We will remember them

Fanny Trott

My cousin is researching the Trott family tree and, as part of the investigation we received the following information from our 84 year old aunt about one of her many aunts:

Our great aunt – Fanny Gladys Trott was born on the 18th February 1897 at Boston in Lincolnshire

She worked at Fisher Clarkes as a clerical assistant before joining the Church Army. Around 1922 we know that she was in the Church Army and based at Merthyr Tydfil.

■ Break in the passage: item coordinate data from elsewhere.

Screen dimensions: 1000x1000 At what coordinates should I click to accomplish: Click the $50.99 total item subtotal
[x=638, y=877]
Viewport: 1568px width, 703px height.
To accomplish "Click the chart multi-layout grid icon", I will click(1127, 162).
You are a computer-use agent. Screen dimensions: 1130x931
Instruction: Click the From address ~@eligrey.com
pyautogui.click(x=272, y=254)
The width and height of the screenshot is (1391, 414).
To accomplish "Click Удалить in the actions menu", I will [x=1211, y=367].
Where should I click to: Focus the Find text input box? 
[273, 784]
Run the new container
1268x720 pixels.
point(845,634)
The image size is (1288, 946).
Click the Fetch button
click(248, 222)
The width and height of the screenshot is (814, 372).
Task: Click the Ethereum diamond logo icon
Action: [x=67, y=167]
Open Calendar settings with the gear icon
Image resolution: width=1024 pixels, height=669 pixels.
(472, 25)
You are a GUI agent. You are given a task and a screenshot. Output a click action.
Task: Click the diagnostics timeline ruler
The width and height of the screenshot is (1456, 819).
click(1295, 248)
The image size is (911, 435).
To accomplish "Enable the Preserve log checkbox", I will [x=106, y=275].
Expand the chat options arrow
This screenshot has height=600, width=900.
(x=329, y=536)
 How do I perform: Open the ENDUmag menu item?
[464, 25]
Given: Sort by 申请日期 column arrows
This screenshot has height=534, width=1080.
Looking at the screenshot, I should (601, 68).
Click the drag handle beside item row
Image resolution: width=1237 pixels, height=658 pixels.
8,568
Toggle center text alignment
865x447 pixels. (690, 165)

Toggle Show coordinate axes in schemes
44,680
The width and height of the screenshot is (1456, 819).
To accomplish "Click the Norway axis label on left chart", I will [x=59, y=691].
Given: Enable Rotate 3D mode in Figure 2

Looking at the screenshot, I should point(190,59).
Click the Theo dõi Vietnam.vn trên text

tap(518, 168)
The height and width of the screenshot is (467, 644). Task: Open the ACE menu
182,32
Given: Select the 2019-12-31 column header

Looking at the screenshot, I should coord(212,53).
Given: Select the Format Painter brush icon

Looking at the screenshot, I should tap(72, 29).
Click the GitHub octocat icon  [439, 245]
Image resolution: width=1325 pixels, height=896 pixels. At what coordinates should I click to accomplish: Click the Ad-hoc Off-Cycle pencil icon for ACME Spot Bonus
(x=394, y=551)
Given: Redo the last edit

During the war she ended up in France and in 1940, on the eve of Dunkerque (I don’t know the precise date — can anyone help with this?), she was told that she had to go to St Naziare There she boarded the Lancastria, along with hoards of servicemen. In the evening it was very stuffy below, so she went up on deck for some air. She saw a German aeroplane flying overhead and watched it drop two bombs. The first one missed the ship but the second went down the ship’s funnel. Chaos ensued!

Lifeboats were manned, but there were too few as the ship was seriously overcrowded. Some people in the boats had lifebelts on but they took them off and passed them to those in the water. People were jumping from the deck of the ship into the already very full lifeboats below — Auntie’s legs were later found to be very badly bruised from servicemen landing on her.

There were hundreds of troops on the lower decks who had absolutely no chance of survival and went down with the ship.

Survivors were eventually picked up by a French destroyer, but the vessel fouled a propeller in the wreckage and ‘limped’ to England on one propeller. Many of these survivors rescued from the water were covered in oil and there were only two Church Army sisters to clean them up — great aunt and her colleague.

After ‘survivors leave’ she went out to the Middle East — we know she visited Bethlehem and Jerusalem — where she finished out the war in catering. This is quite ironic as my Aunt tells me that her Aunt was a hopeless cook! I know that for some of the time she was based at Port Tewfik.

The following correspondence refers to her work in the Middle East:

Message dated 5 April 1944 from Captain C J Hill, Royal Signals, address Rokas c/o APO 4685 – to Captain Casey (Church Army Commissioner ME)

“I and several of my brother officers have had occasions lately to use fairly frequently your “Pig and Whistle” club at Port Tewfik. We wish to express our very sincere appreciation of the organisation which makes such amenities possible — but more particularly of the unfailing kindness and consideration of the two ladies in charge. No matter how large the crowd and inadequate their facilities they always managed to provide a meal and a cheerful word to go with it. We are agreed that the only adequate word to describe the ladies of the “Pig and Whistle” is angels — of tact, forbearance and kindliness. And should the decorations for service be rendered abroad have been in our hands these ladies would not have gone unhonoured.”

Captain Casey adds: “It is a fine tribute to a fine piece of work — well done the ladies!”

Great aunt really was an amazing lady – barely 4ft 10in tall – she really was a little lady with a big heart!

Great aunt received a number of medals for her war service, including the African Star and we know that she attended some of the Lancastria survivors’ reunions from time to time because we have the programmes.

After the war she worked for the Church Army in Norwich and Brighton. Following her retirement she resided at Church Army Homes. She lived in Bushey at Greenwood Close Church Army Flats and finally moved to Hollybush House, Southgate, where she died in 1986

I would very much like to hear from anyone who can tell me anything about the ‘Pig and Whistle’ e.g. what it was, what it was like and, especially, its location. I’m guessing that it may have been somewhere in what is now Oman — but where?